On Being a Vegetarian 

At age 10, I remember falling sick, and I was down for a prolonged time. My body became quite weak and my skin color started to turn ashen. Penicillin had just become available in India, and I remember having a severe allergic reaction to it.

My mother, worried for my health, begged me to start eating eggs. I refused because I had been a vegetarian since age four. She even tried to sneak eggs into my milk, but I refused to drink it and told her that if she persisted then I would even give up milk. She started to cry and promised me she would never try that again.

I remained a vegetarian until I was 16 years old. After a long, drawn-out discussion within myself, I made the decision to start eating meat. That decision does not seem logical, but it seemed like the correct thing for me to do at that time. Looking back, I had no idea that in the near future I would be going to the United States and, by eating meat again, I might be preparing myself for some foods in my new home. Indeed, it would have been a great hardship for me, as well as for my hosts, if I were to have been a vegetarian in the U. S. during the 1950s and ’60s. Meat in the United States was easy to obtain and relatively inexpensive. So, I became an avid carnivore. Steaks and barbeque ribs became my favorite foods. I would willingly travel 50 miles to have a nice hot plate of BBQ ribs!

In the summer of 1979, I was tucking my son Keir into bed when he told me that he’d been invited by a friend to go hunting with his family, but he had turned down the invitation. 

“Why?” I inquired.

“I told him my father says, ‘Thou shall not kill.’ ”

 “And, what did your friend say?” I asked.

“You have to kill to eat, don’t you?” Keir’s friend had answered. Keir was merely relaying the information, not asking for my advice, so the subject was dropped.
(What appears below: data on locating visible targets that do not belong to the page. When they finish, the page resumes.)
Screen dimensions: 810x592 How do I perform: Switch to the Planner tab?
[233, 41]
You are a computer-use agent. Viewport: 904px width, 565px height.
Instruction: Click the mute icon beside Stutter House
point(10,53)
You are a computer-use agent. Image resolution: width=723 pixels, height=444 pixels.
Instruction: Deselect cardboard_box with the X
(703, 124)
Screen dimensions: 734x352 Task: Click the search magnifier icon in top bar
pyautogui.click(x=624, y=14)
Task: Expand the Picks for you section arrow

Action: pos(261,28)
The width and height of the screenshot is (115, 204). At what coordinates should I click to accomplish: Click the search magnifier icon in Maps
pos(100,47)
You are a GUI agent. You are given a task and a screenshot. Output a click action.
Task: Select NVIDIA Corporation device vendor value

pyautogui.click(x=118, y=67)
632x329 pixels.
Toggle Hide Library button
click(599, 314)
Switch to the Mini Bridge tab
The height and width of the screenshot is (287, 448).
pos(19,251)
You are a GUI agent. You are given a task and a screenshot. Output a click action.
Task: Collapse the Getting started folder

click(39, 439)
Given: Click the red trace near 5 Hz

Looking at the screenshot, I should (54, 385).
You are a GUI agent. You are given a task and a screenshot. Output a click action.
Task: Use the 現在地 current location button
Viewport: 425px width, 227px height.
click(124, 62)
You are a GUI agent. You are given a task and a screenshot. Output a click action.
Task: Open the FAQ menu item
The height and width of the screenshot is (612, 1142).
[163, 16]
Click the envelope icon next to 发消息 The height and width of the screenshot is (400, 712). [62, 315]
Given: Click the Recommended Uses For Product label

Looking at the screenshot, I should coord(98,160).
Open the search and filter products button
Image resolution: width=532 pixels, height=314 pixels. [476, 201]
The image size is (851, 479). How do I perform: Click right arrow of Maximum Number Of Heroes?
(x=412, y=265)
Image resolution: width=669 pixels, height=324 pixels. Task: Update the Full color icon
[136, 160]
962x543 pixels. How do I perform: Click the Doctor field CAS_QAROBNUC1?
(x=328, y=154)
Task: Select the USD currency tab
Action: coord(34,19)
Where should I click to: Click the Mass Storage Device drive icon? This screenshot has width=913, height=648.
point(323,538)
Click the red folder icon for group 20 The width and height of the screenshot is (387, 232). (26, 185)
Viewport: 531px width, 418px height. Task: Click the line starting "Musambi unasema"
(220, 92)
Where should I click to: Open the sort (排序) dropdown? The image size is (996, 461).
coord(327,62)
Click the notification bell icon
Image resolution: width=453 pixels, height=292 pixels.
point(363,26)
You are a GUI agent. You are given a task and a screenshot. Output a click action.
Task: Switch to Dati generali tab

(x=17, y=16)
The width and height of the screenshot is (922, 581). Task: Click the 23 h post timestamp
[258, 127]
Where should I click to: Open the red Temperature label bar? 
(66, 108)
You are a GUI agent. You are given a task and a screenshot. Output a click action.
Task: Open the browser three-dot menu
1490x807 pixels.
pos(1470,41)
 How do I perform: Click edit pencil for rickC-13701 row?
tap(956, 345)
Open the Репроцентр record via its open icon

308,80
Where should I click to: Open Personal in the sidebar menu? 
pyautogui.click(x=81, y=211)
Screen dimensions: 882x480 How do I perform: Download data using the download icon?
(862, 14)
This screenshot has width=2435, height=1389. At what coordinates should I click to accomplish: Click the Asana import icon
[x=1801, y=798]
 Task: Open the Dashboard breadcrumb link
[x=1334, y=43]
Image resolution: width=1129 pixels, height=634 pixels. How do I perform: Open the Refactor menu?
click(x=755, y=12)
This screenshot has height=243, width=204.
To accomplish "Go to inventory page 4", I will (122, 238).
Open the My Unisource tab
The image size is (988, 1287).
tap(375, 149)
However, I asked myself, “Do I have to kill to eat?”

The answer was obviously “no.” But then the question arose: why was I participating in killing, if that was not necessary? Why was I not practicing what I believed?

A story from my childhood surfaced. A woman who had traveled a long distance with her son to see Buddha, said, “Venerable Buddha, my son eats too much salt, would you please cure him of that habit?”

Buddha asked the woman to come back in 30 days. Upon her return, the woman again was asked to come back in another 30 days. The third time she made the long trek back with her son, Buddha simply laid his hands on the child’s head and said, “You should not eat too much salt.” The child looked at Buddha and nodded his head in agreement. 

“What?!” said the mother, furiously. “If that is all you had to do, why did you make me come back three times? You could have said this much to him the very first time!” she shouted angrily. 

Buddha said, “When you brought him the first time, I realized that I also eat too much salt. So, I could not ask him to do what I myself do not do. I thought I might be able to change my habits in 30 days, but I was not able to do so, and had to request an extension. In these 60 days, I was able to change my habit and can thus talk to the child.”

This story was still fresh in my mind as I left for London, Kentucky the next day. On my return trip, I picked up a couple of barefoot hitchhikers with long hair and beards. They were dressed in full-length, off-white robes of thick, heavy, hand-spun material. They carried no possessions. They told me they were “Jesus freaks.” 

They had been arrested in a small town for having slept in a church, whose doors were somehow left open. The minister insisted that the police arrest them. However, after a couple of days, the police let them go because the jail was not equipped to feed vegetarians. They had not eaten for two days. 

They were gentle fellows, articulate and strong in their beliefs, but did not try to convert me. They held that Jesus was a vegetarian and strongly believed in the righteousness of their views.

“Are you a vegetarian?” one of them asked.

Whizzing by at 80 mph on busy I-75 in my small, black, rented car, I was focused on the road and not paying enough attention to their question. I heard myself say, “Yes.” Immediately, I regretted saying that and wondered where in the world that answer had come from. I wanted to take it back and tell them I was not really a vegetarian, but I was not interested in further engaging with their views.

When we reached the town where I was to drop them off, I bought them a vegetarian meal and we parted ways. As I left them, I questioned why I had told them I was a vegetarian. No answer came. Somehow, the answer was unimportant.

Without making a conscious decision, I had once again become a vegetarian. 

I drove to the airport and flew home. When I arrived, and without much thinking involved, I told my wife Treva that I had become a vegetarian. She didn’t ask why, but simply said, “I hope you will not discontinue eating eggs, or I will not be able to bake for you.” Since that time, many moons ago, I have not had a desire for, nor eaten meat.

Those two gentle, young men will never know the impact our brief encounter had on me.